__EXTRACTED DATA__
■ ■ ■ ■ ■ ■ ■

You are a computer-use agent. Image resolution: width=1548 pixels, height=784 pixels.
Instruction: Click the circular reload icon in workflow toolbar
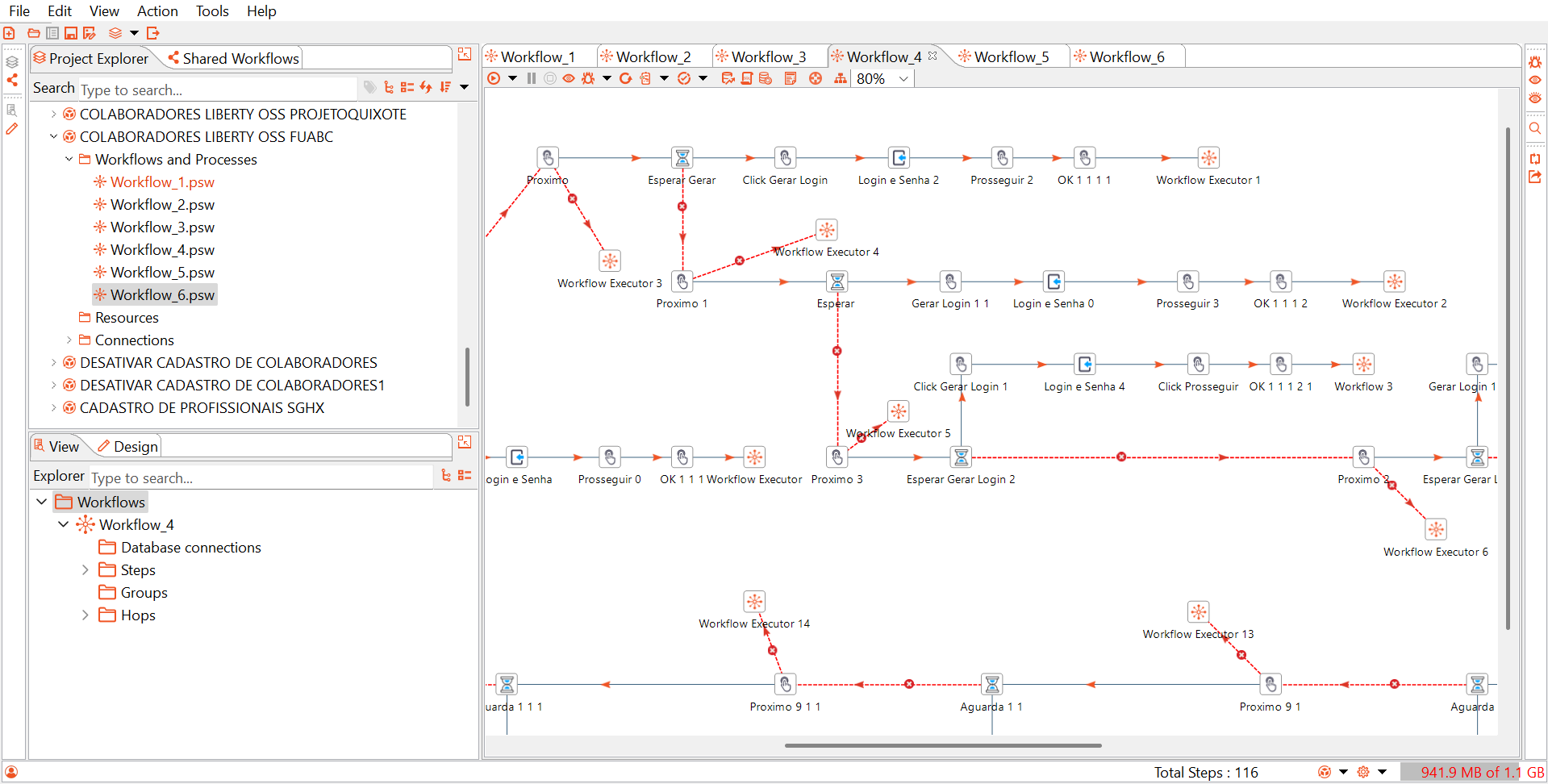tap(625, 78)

■ ■ ■ ■ ■ ■ ■

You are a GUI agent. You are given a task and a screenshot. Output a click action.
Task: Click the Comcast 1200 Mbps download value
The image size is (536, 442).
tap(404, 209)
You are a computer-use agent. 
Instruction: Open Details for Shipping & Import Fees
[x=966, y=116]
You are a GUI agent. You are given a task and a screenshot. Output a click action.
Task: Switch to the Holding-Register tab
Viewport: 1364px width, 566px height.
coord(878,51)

■ ■ ■ ■ ■ ■ ■

__ASSIGNMENT__
Your answer must be a single number: the count of lines in these records that contain "computer".

__RESULT BELOW__
2